Regarding #175: You can even do this already, by printing the number into valuestring with your own printf and format specifier and then changing the type to cJSON_Raw.

ajaybhargav commented 7 years ago

The potential problem I see with generalized configuration is, what if I want configuration to be done for specific node only. Can you share what could be the possible configurations that can be generalized? So it will give a clear idea what we are thinking to do and best way to implement it.

Regarding #175: You can even do this already, by printing the number into valuestring with your own printf and format specifier and then changing the type to cJSON_Raw.

I am already doing that for now and it is fine till I am not dealing with arrays, So i felt its more convenient If there is an option to configure display format.

FSMaxB commented 7 years ago

The potential problem I see with generalized configuration is, what if I want configuration to be done for specific node only. Can you share what could be the possible configurations that can be generalized?

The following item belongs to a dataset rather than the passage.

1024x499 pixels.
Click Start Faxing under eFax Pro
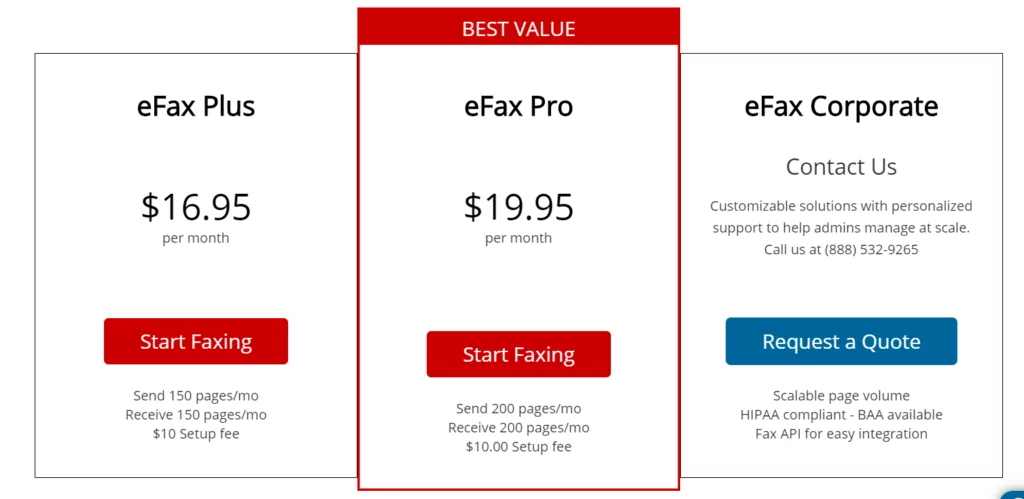tap(518, 354)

So it will give a clear idea what we are thinking to do and best way to implement it.

I can't think of any way other than converting a subset of a tree to cJSON_Raw.

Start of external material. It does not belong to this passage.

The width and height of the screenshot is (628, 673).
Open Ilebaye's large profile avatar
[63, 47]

A possible configuration object could look like this:

{
    "buffer": 4096,
    "format": true,
    "case_sensitive": false,
    "allow_data_after_json": false
}

allow_data_after_json would do the opposite of require_null_terminated.

Regarding #175: You can even do this already, by printing the number into valuestring with your own printf and format specifier and then changing the type to cJSON_Raw.

I am already doing that for now and it is fine till I am not dealing with arrays, So i felt its more convenient If there is an option to configure display format.

It is not a problem with arrays either.

cJSON_bool CustomNumberPrinter(cJSON *number)
{
    if (!cJSON_IsNumber(number))
    {
        return 0;
    }

    /* print your number to valuestring */
    number->valuestring = /* result here */;

    number->type = ((number->type) & (~cJSON_Number)) | cJSON_Raw;

    return 1;
}

Do the above for every number in the array and you're done.

FSMaxB commented 6 years ago

I thought of an improvement to this approach. Currently the idea is to have a configuration in the form of JSON and then convert that into a binary cJSON_Configuration using cJSON_CreateConfiguration along with hooks for the allocators etc. This would mean that from that point on, the layout of what hooks can be added would be more or less fixed or at least the way to add them may become inconsistent.

This can be solved with the builder pattern. First create a configuration from JSON, then use additional functions to add function pointers etc.

Updated example:

cJSON *configuration_json = cJSON_CreateObject();
cJSON_AddItemToObject(configuration_json, "format", cJSON_CreateBool(0));

cJSON_Configuration *configuration = cJSON_CreateConfiguration(configuration_json);
cJSON_ConfigurationAddAllocator(configuration, &malloc, &free, &realloc);
cJSON_ConfigurationAddSomeFutureThing(configuration, ...);

/* this prints the configuration_json without formatting */
char *printed_configuration = cJSON_PrintWithConfiguration(configuration_json, configuration);
FSMaxB commented 6 years ago

Or even going further: Throwing away all the JSON and only use the builder pattern for configuration. Also renaming the configuration to a context, because it also allows back-channels (like where the parser stopped, or error messages).

ajaybhargav commented 6 years ago

On my local fork I actually did the decimal places implementation. I felt it was simplest thing to do and did the job perfectly. Sometimes, It's better to keep things simple rather than overcomplicating them and make them difficult to use. Usability of library is more important than focusing just on the abstracting things. This is my opinion... :)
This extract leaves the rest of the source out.